OpenAI CEO Sam Altman announced plans to add tens of thousands of GPUs next week with the release of GPT-4.5. This model is described as the largest and most powerful to date.
The rollout will commence with the plus tier of the service. Altman stated that the model will be both “giant” and “expensive,” indicating OpenAI’s significant growth and current GPU limitations.
Altman’s statement reaffirms what many have already observed—OpenAI’s rapid expansion continues, but the sheer cost and technical burden cannot be ignored. A model of this size requires an enormous number of GPUs, something that has become a recurring concern for large-scale AI deployments. The mention of “giant” hints at both the model’s complexity and, more importantly, the increased resource demand that will come with it.
This comes at a time when demand for high-end chips is nowhere near slowing down. Nvidia remains the dominant supplier, and the industry has already been dealing with shortages that have, at times, constrained AI companies. The upcoming expansion suggests that OpenAI is securing hardware at a faster pace, which could be read as confirmation that supply issues are easing—at least for them. Whether this extends to others in the space is another matter entirely.
Then there is the question of operating costs. “Expensive” is not just a throwaway comment; these systems bring enormous electricity consumption and ongoing expenditure. If OpenAI is willing to publicly acknowledge these costs, it underlines the continued financial weight these models carry. Cloud providers supplying computing power to AI firms have been adjusting their pricing accordingly, which means these costs are unlikely to stabilise in the near term.

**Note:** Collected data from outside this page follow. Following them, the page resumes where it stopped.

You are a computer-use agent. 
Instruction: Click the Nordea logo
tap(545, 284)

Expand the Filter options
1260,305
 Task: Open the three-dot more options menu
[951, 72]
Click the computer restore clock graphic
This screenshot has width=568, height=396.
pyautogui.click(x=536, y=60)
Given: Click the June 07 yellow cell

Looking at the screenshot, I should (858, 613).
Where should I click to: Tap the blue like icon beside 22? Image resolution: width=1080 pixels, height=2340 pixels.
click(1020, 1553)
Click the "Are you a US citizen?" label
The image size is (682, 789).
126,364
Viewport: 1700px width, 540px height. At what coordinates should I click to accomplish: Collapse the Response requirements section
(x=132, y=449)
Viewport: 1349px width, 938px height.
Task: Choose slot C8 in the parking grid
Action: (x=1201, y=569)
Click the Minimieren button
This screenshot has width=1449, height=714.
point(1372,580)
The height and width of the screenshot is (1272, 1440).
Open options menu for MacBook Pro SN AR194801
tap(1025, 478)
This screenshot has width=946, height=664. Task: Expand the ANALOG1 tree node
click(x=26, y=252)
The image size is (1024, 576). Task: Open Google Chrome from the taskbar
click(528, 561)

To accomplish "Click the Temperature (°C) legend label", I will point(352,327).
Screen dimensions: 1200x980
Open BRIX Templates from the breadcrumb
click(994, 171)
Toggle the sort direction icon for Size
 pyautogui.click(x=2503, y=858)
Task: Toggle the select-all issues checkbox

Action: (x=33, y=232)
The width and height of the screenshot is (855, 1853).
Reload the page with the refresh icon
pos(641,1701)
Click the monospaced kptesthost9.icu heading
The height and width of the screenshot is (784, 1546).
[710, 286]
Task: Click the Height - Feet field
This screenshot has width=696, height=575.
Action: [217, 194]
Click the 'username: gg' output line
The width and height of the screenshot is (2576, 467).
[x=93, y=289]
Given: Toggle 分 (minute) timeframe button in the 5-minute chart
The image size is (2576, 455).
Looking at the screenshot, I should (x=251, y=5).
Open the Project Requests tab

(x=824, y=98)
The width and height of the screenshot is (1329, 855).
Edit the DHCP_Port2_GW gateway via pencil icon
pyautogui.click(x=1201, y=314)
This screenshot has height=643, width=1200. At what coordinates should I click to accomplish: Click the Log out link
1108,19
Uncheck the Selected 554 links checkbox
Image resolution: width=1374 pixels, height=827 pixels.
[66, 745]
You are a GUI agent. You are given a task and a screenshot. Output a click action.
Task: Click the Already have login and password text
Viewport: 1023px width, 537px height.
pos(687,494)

For those tracking where high-compute AI is headed, these developments bring both opportunities and fresh challenges. Pricing strategies may shift in response to the increased needs of OpenAI, and any supply chain disruptions would send ripple effects elsewhere. The launch taking place through the plus-tier subscription first is also revealing—OpenAI is prioritising those users, possibly as a way to better control demand or gather early insights before wider availability.
Even beyond OpenAI, the pressure to keep pace with these advancements will weigh on competitors. Scaling up infrastructure is not an overnight process, and any delay in acquiring more GPUs could mean a widening gap between market leaders and those trying to catch up. Some firms may respond by refining their own models to operate with fewer resources, but how that plays out will depend on whether they can maintain quality while doing so.
This is the environment that will shape decisions in the coming weeks. Every adjustment in compute availability, subscription access, and cost structure feeds into broader movements, all of which need to be watched carefully.